Item-finding records

## start

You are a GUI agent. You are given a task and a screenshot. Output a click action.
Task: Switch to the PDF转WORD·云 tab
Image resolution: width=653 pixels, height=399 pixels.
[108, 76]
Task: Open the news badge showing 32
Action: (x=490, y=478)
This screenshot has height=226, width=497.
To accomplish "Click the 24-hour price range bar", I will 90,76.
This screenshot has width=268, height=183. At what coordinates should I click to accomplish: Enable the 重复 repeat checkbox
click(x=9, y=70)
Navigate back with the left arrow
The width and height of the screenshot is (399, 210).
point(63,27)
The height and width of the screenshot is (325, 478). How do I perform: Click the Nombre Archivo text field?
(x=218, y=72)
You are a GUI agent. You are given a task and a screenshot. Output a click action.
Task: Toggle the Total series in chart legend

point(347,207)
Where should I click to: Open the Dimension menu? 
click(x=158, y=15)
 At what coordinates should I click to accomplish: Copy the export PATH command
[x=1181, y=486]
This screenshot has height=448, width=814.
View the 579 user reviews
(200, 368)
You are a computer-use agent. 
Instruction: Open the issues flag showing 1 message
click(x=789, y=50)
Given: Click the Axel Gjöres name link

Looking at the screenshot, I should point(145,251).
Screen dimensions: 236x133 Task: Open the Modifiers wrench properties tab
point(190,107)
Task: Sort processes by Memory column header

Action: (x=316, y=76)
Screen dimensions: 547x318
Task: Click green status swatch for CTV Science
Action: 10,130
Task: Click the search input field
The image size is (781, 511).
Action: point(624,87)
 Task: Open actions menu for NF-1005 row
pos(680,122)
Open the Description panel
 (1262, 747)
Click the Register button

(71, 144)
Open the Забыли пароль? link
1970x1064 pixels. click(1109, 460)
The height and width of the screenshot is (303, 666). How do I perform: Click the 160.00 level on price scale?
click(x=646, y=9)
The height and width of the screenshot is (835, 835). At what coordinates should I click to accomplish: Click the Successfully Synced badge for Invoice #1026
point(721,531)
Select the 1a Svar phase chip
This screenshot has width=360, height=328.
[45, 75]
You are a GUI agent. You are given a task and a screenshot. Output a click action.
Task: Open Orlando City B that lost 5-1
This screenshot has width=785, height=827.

## end

THE PROBLEM
Copy every line of these rows word for word.

SOLUTION FOR THIS TASK
You are a GUI agent. You are given a task and a screenshot. Output a click action.
Task: Switch to the PDF转WORD·云 tab
Image resolution: width=653 pixels, height=399 pixels.
[108, 76]
Task: Open the news badge showing 32
Action: (x=490, y=478)
This screenshot has height=226, width=497.
To accomplish "Click the 24-hour price range bar", I will 90,76.
This screenshot has width=268, height=183. At what coordinates should I click to accomplish: Enable the 重复 repeat checkbox
click(x=9, y=70)
Navigate back with the left arrow
The width and height of the screenshot is (399, 210).
point(63,27)
The height and width of the screenshot is (325, 478). How do I perform: Click the Nombre Archivo text field?
(x=218, y=72)
You are a GUI agent. You are given a task and a screenshot. Output a click action.
Task: Toggle the Total series in chart legend

point(347,207)
Where should I click to: Open the Dimension menu? 
click(x=158, y=15)
 At what coordinates should I click to accomplish: Copy the export PATH command
[x=1181, y=486]
This screenshot has height=448, width=814.
View the 579 user reviews
(200, 368)
You are a computer-use agent. 
Instruction: Open the issues flag showing 1 message
click(x=789, y=50)
Given: Click the Axel Gjöres name link

Looking at the screenshot, I should point(145,251).
Screen dimensions: 236x133 Task: Open the Modifiers wrench properties tab
point(190,107)
Task: Sort processes by Memory column header

Action: (x=316, y=76)
Screen dimensions: 547x318
Task: Click green status swatch for CTV Science
Action: 10,130
Task: Click the search input field
The image size is (781, 511).
Action: point(624,87)
 Task: Open actions menu for NF-1005 row
pos(680,122)
Open the Description panel
 (1262, 747)
Click the Register button

(71, 144)
Open the Забыли пароль? link
1970x1064 pixels. click(1109, 460)
The height and width of the screenshot is (303, 666). How do I perform: Click the 160.00 level on price scale?
click(x=646, y=9)
The height and width of the screenshot is (835, 835). At what coordinates should I click to accomplish: Click the Successfully Synced badge for Invoice #1026
point(721,531)
Select the 1a Svar phase chip
This screenshot has width=360, height=328.
[45, 75]
You are a GUI agent. You are given a task and a screenshot. Output a click action.
Task: Open Orlando City B that lost 5-1
This screenshot has width=785, height=827.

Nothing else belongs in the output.